(WHAT TO WORK ON):
a - Quote the passage on BioAlvis from "BioAlvis expands the" up to and including "different sub-concepts (e.g.".
b - According to the passage on BioAlvis, how many different sub-concepts does genome component represent?
c - Continue the passage on BioAlvis from the point where it stops.

(SUPPLIED PASSAGE):
· · · ·

BioAlvis expands the search to documents where sub-concepts of the query term
occur. For instance, the taxonomic group of enterobacteria contains Escherichia coli
and Salmonella enterica among hundreds of other bacteria species. In the same way
stress defines 17 different types of stress such as heat-shock and phosphate
starvation. Again, genome component represents 62 different sub-concepts (e.g.
operon and promoter). Each of these concepts references its variants and synonyms.
For instance, heat-shock is synonym of temperature upshift, thermal upshock, and
temperature upshock according to our terminology. Additionally, query
lemmatization allows BioAlvis to search regardless of word inflections and
derivations (stress / stressing / stresses). The interface displays the detail of the
interpretation so that the result is understandable.


4.3 Experiment and Evaluation

   As we could benefit from Bacteriology expert analysis, we opted for a qualitative
evaluation of our system. Beyond rough figures, a comparative study of the answer
sets has characterized the missing and irrelevant documents retrieved by each service.

· · · ·

(DATA SHOWN):

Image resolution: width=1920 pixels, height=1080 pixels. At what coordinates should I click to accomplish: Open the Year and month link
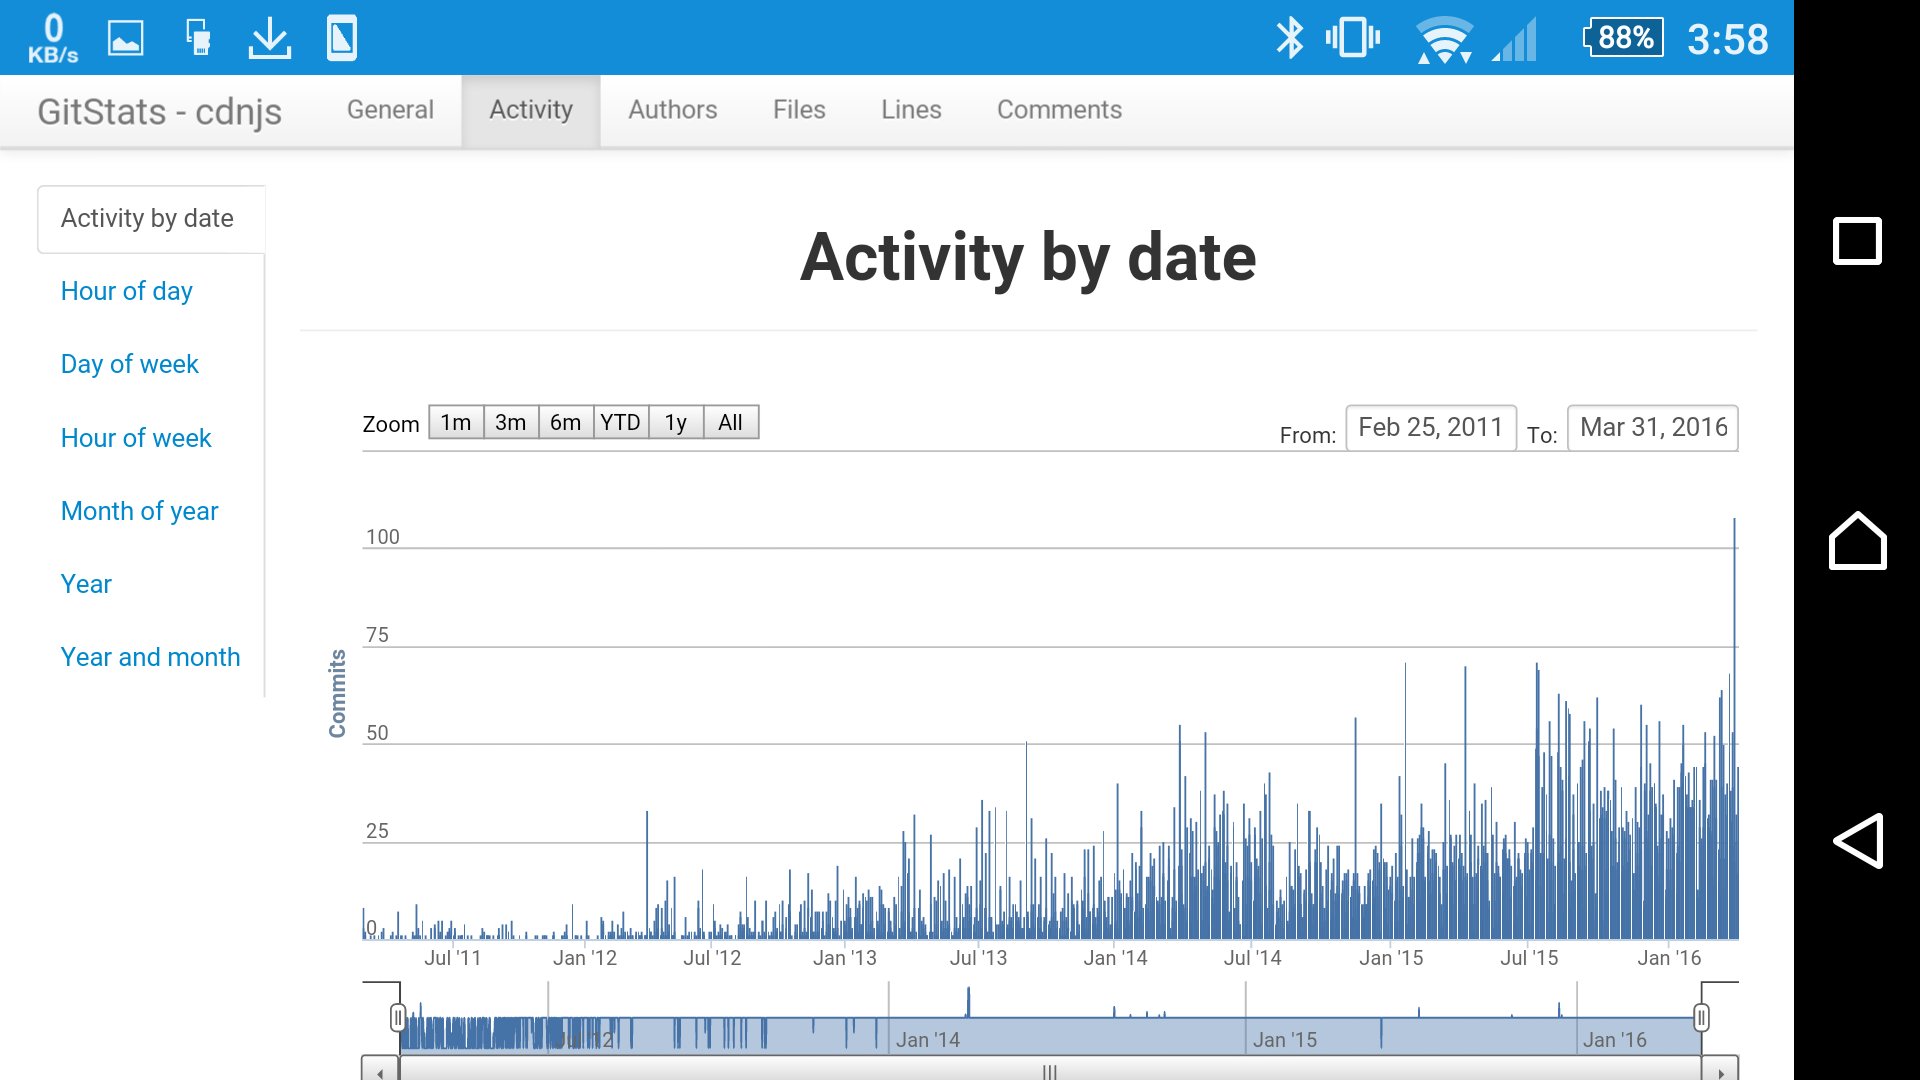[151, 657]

· · · ·

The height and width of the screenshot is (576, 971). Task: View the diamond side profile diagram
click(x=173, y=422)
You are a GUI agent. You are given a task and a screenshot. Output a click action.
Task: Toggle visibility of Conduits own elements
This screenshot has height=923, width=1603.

· · · ·

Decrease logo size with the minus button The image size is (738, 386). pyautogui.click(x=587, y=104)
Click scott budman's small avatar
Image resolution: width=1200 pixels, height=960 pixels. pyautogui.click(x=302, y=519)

· · · ·

(OUTPUTS FOR THE TASKS):
a -
BioAlvis expands the search to documents where sub-concepts of the query term
occur. For instance, the taxonomic group of enterobacteria contains Escherichia coli
and Salmonella enterica among hundreds of other bacteria species. In the same way
stress defines 17 different types of stress such as heat-shock and phosphate
starvation. Again, genome component represents 62 different sub-concepts (e.g.

b - 62

c -
More complete results can be found in [34]. Table 3 summarizes the features of the
answer set for the four IR services, including Alvis.
   The very large answer set of Google (245,000) was expected because of the
document collection size and the generality of the query. Google and Google Scholar
search for the stemmed query words in the documents. As no semantics is used, all
documents with sub-concepts of the query words were missed. We tested the query
with a replacement of genome component by (gene OR promoter) that are two
productive sub-concepts and found that 50 % more documents were retrieved. As
Google and Google Scholar make use of stemming, they find 8 times more documents
than with exact matches. For instance, documents with enterobacterial were found
thanks to stemming.

               Table 3. Size of the query answer sets for tested search service.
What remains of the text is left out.